**Set problem:** Gather every line of the records that contains the word "cell", and list each one in full.
[START Extracted records]
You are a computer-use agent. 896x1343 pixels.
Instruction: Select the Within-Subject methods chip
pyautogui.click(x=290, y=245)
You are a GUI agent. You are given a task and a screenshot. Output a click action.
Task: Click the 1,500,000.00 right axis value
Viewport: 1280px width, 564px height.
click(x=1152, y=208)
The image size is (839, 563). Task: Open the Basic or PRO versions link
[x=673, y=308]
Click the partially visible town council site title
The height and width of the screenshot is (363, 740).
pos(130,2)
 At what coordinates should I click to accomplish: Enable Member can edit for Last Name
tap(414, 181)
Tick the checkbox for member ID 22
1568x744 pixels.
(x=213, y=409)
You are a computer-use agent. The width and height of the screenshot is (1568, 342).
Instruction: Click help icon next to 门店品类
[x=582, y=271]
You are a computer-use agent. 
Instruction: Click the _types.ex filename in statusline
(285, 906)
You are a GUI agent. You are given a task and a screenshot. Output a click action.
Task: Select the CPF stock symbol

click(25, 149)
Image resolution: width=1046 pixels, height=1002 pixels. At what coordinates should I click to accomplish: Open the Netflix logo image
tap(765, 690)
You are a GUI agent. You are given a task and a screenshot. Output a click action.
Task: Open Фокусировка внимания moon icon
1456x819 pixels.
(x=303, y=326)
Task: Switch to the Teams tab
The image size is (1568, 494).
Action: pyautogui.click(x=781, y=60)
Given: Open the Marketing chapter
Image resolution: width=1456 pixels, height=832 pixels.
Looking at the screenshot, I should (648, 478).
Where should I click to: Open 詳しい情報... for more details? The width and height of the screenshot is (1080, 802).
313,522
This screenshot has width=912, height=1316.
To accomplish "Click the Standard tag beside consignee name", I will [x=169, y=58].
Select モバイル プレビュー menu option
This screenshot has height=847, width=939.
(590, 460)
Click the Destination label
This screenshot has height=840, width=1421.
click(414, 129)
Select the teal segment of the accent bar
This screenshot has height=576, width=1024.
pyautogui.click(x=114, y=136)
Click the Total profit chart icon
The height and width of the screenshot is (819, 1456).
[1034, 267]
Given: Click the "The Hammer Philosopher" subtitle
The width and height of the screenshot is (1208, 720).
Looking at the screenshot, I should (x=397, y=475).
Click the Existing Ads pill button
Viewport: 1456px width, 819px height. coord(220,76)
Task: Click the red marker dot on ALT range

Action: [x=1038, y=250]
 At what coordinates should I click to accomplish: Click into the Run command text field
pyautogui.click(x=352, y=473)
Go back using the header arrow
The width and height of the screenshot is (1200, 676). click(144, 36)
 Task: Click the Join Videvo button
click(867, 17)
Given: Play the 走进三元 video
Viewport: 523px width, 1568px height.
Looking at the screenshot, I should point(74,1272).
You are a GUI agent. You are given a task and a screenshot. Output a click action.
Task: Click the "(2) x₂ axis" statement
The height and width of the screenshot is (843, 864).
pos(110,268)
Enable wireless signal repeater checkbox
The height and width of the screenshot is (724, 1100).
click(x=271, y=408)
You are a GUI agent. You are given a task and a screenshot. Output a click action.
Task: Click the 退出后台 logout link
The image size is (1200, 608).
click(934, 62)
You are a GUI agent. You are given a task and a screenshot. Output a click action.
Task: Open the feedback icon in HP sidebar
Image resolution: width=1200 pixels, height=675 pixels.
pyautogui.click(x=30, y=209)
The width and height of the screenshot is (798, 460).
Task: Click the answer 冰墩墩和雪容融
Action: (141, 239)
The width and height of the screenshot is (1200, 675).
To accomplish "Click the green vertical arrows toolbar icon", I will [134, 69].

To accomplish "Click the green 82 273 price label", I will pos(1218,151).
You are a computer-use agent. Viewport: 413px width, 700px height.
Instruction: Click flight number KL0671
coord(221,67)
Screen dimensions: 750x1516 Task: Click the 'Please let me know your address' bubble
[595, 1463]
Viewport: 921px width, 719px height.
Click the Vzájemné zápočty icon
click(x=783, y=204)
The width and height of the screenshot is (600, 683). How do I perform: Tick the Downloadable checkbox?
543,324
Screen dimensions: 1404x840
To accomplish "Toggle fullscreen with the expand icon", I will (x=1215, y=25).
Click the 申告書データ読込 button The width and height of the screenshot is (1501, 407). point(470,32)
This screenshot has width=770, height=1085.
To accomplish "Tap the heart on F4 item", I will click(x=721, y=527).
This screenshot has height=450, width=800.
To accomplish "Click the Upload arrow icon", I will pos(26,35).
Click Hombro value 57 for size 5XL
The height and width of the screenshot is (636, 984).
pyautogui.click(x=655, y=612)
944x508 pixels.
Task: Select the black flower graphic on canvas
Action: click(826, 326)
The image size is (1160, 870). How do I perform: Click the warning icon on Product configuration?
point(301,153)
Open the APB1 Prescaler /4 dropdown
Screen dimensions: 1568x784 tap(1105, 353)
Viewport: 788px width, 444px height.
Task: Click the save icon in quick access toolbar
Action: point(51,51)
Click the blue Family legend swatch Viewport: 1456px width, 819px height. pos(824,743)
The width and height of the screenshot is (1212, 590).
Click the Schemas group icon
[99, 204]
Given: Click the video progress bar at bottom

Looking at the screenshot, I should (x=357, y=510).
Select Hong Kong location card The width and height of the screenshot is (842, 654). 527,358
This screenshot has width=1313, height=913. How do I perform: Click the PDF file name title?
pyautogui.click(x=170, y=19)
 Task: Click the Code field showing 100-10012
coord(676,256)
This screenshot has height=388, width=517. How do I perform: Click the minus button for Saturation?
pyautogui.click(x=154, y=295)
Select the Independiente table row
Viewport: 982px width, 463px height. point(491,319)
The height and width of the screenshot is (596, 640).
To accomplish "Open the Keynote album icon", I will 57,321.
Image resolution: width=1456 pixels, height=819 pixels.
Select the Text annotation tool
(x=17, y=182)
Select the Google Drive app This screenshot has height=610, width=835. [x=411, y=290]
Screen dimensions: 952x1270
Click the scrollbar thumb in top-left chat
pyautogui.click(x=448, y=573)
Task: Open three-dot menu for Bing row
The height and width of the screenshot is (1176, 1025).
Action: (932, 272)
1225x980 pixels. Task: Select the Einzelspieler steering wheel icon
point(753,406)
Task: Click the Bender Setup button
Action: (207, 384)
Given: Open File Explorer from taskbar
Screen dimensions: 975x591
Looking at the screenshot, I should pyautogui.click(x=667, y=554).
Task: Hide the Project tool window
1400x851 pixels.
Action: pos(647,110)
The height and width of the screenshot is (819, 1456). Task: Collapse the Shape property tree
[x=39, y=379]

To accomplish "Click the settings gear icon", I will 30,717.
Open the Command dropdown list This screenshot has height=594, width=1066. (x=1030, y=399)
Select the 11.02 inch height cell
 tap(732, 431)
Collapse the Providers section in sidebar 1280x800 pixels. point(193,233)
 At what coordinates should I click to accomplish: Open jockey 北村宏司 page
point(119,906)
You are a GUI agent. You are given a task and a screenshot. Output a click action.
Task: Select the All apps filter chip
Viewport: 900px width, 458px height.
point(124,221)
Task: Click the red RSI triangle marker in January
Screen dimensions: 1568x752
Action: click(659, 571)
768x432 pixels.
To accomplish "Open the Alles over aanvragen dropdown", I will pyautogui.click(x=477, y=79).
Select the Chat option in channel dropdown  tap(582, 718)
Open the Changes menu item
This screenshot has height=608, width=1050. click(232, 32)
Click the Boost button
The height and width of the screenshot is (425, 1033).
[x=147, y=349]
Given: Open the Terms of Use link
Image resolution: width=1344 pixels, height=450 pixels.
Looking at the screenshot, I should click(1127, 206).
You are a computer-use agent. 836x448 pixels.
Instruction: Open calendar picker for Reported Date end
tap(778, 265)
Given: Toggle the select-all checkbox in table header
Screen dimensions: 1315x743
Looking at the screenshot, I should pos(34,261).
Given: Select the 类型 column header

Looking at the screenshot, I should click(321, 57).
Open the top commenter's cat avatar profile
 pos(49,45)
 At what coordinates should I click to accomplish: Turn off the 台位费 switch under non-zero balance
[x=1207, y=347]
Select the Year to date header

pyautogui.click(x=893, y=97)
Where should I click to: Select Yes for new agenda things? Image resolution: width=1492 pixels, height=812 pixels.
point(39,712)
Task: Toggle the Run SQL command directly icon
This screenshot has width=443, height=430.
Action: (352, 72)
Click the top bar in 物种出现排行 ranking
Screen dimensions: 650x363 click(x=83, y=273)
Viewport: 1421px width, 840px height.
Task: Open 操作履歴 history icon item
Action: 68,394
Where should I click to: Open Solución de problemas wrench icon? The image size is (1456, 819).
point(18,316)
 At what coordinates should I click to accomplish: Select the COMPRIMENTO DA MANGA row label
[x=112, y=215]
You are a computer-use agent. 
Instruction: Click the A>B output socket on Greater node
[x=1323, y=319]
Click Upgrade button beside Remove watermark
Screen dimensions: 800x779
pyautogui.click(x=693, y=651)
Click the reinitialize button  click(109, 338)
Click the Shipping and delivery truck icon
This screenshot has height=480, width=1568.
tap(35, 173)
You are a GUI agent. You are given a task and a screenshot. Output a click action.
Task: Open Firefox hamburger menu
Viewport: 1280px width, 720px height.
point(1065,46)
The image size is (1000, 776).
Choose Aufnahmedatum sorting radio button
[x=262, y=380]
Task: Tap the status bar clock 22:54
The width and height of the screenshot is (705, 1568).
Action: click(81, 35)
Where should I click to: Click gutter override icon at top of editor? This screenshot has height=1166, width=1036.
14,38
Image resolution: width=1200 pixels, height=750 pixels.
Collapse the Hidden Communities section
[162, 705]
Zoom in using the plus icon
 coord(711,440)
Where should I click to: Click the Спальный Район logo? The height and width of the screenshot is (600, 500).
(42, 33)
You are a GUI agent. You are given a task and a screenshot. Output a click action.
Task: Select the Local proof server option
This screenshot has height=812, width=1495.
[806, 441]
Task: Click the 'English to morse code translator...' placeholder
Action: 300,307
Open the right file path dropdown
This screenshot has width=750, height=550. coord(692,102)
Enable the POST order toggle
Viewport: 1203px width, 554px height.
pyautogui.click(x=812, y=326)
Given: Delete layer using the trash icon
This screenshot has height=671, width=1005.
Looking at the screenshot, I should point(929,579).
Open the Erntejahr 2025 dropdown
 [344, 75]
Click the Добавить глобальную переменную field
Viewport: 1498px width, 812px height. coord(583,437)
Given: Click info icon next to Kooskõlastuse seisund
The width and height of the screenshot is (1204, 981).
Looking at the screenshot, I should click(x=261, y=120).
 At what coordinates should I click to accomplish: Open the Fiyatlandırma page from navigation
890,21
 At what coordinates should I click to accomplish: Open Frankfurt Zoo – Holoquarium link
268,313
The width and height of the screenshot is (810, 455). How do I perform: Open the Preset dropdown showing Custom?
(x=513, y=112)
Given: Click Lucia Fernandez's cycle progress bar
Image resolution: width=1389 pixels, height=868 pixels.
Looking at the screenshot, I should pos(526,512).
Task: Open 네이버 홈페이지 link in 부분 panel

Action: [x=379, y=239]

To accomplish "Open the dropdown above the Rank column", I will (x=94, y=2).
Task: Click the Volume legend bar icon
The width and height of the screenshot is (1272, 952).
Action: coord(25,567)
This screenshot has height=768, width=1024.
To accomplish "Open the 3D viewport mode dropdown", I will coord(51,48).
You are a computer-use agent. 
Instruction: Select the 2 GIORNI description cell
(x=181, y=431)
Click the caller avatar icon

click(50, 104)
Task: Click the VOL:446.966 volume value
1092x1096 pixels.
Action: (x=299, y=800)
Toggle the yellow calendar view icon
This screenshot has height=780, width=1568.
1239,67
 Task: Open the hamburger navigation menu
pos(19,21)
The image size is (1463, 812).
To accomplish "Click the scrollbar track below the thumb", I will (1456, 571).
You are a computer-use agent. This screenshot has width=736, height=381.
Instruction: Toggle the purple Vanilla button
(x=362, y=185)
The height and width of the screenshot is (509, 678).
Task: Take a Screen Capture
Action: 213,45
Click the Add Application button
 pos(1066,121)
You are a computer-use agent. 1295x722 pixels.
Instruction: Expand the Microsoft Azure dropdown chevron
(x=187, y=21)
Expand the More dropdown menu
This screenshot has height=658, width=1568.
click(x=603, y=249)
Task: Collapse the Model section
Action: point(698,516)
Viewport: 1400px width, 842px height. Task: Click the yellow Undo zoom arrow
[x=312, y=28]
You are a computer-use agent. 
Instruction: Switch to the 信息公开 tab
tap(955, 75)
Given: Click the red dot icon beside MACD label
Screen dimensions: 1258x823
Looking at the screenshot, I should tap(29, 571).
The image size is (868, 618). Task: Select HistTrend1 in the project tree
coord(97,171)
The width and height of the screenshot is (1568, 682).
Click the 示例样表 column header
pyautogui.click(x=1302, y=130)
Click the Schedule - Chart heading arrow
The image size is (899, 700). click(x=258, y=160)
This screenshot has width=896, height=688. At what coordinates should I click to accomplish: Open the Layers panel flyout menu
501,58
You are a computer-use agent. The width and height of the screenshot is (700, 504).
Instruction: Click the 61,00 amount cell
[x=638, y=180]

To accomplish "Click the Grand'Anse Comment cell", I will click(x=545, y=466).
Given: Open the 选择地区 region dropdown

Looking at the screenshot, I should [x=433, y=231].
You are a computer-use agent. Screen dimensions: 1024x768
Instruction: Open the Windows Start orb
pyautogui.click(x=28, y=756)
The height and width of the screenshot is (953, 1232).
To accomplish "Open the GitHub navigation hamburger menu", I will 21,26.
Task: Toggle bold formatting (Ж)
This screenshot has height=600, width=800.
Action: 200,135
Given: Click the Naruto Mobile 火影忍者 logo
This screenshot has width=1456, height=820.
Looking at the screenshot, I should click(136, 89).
[END Extracted records]
**Written reply:**
Select the 11.02 inch height cell
Instruction: Select the 2 GIORNI description cell
Instruction: Click the 61,00 amount cell
To accomplish "Click the Grand'Anse Comment cell", I will click(x=545, y=466).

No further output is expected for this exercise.